Tutto questo farà bene ad Andy. Vuole tornare a divertirsi sul campo di allenamento, e la presenza di una donna porterà il giusto bilancio. Fino ad oggi, il suo team era composto esclusivamente da uomini. E’ quasi giunto il momento di provare a difendere il titolo a Wimbledon e penso che abbia mostrato più di un segnale di un ritorno ai suoi massimi livelli. La partita contro Nadal a Roma e quella contro Verdasco a Parigi sono state eccezionali. Il match contro Verdasco è uno dei migliori che gli abbia mai visto giocare. Ovviamente non posso prevedere cosa succederà a Wimbledon, ma Andy ama l’erba, ha il sostegno del pubblico e adesso ha il massimo incentivo proveniente dal nuovo coach: da lì nascerà un pizzico di voglia in più. A Parigi ha perso in semifinale, ma giocare contro Rafa su un campo in terra veloce è la sfida più difficile del tennis, una delle più dure nello sport. Quel giorno Rafa era scatenato e Andy non ha trovato un modo per entrare nel match. Dopo la partita ho incontrato Toni Nadal e mi ha detto: “Mi dispiace”. Gli ho risposto: “Non devi esserlo. Oggi Rafa era troppo bravo”. Ha sorriso e ha insistito. “No, sono ancora dispiaciuto”. Adesso vedremo come andrà il nuovo percorso di coaching e capiremo se sarà significativo. Penso che sia in corso un’ondata che faccia capire alle donne l’importanza del loro ruolo.

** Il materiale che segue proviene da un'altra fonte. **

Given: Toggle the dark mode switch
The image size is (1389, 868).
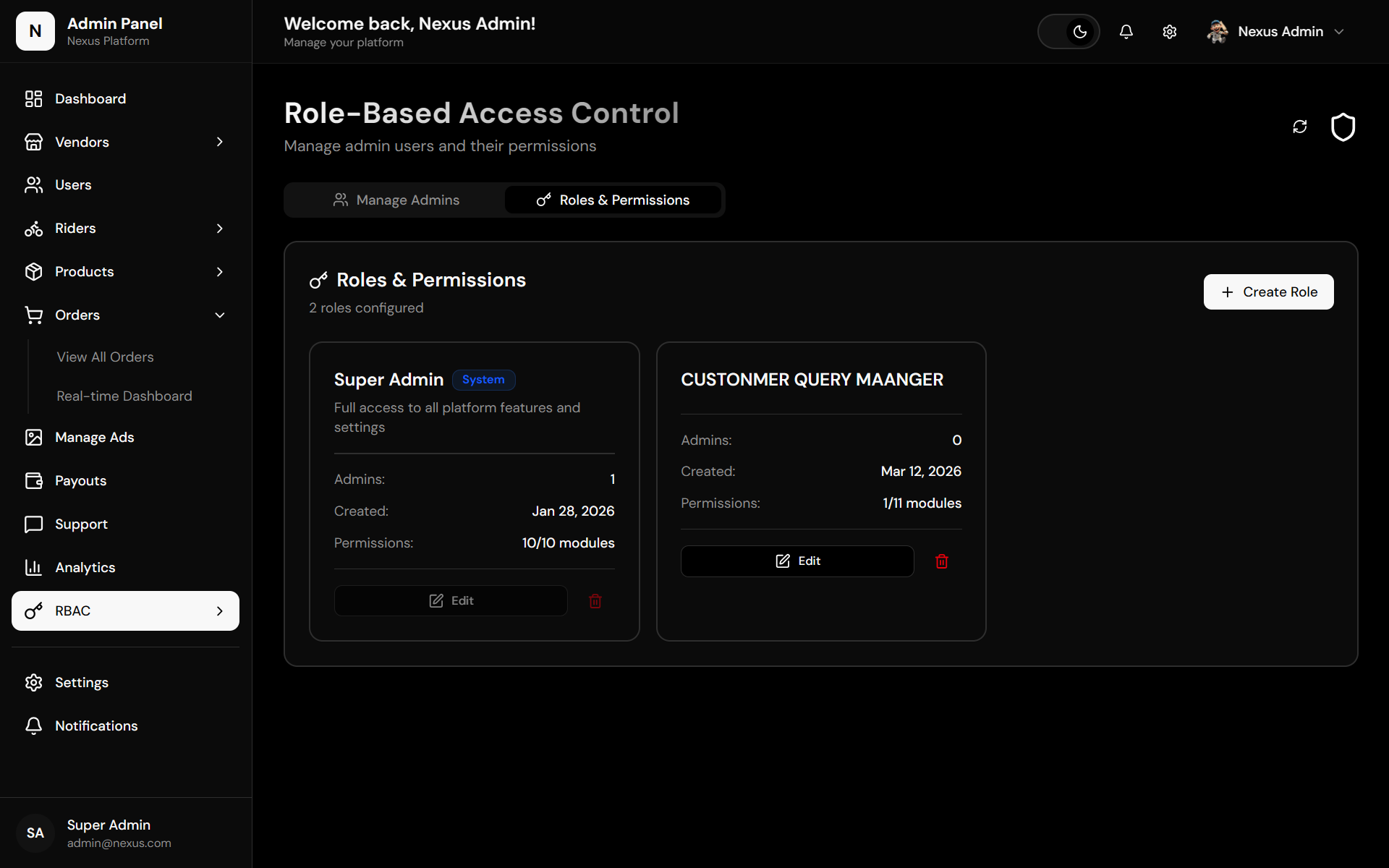Looking at the screenshot, I should (1069, 32).

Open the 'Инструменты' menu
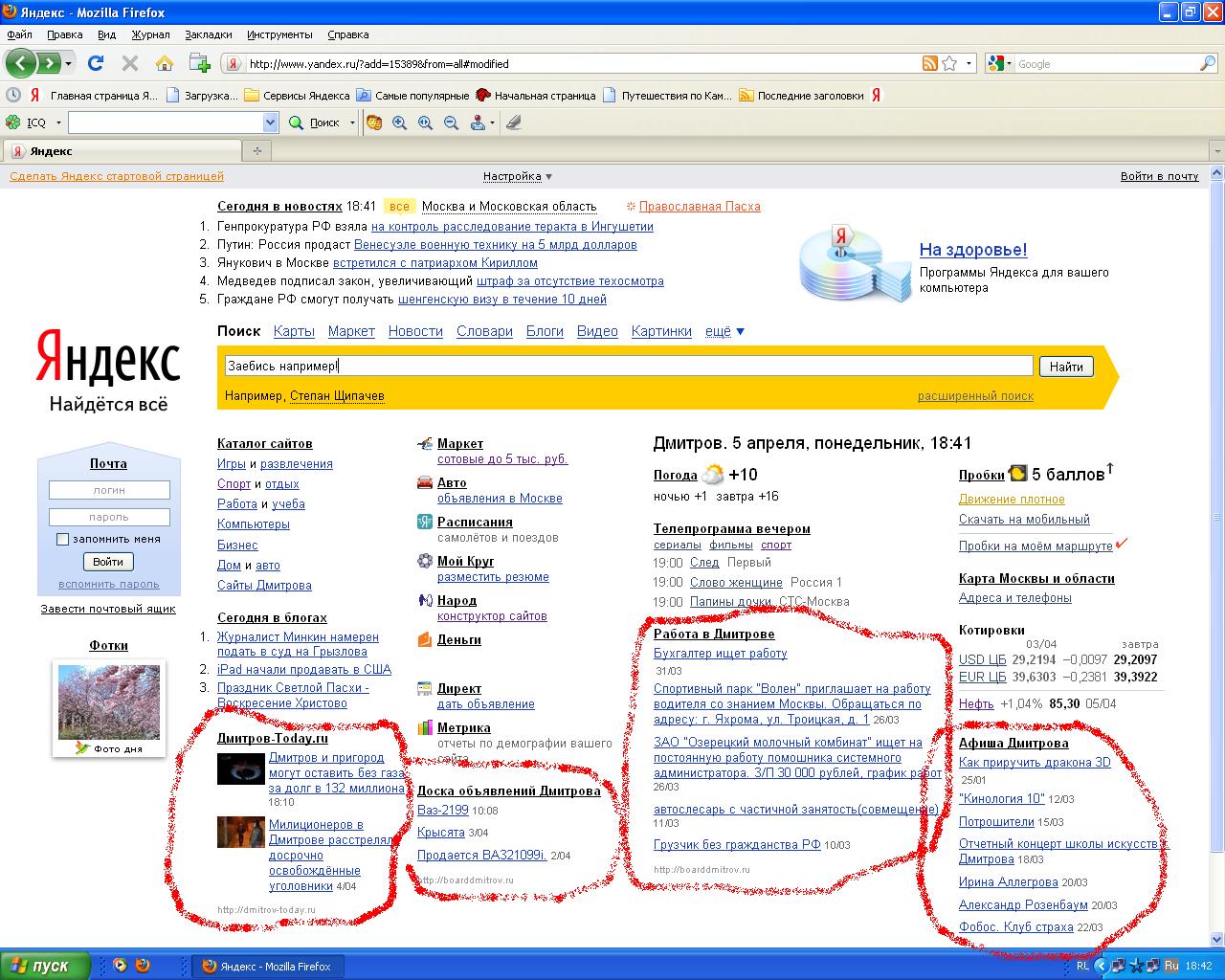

La copertura mediatica, le allenatrici, le dirigenti, più praticanti, più spettatrici. Siamo una nazione da 50 e 50 quando si tratta di equilibrio di genere, ma nello sport le donne sono ancora in profonda inferiorità numerica. Lo scorso mese mi ha fatto piacere partecipare all’evento #BeAGameChanger. C’erano molte donne influenti, ma anche uomini, tutti determinati a fare qualcosa di positivo per lo sport femminile. Se abbiamo una voce a la utilizziamo, possiamo cambiare le cose. Se restiamo uniti, ce la faremo. Il mio motto è “Bring it on!”.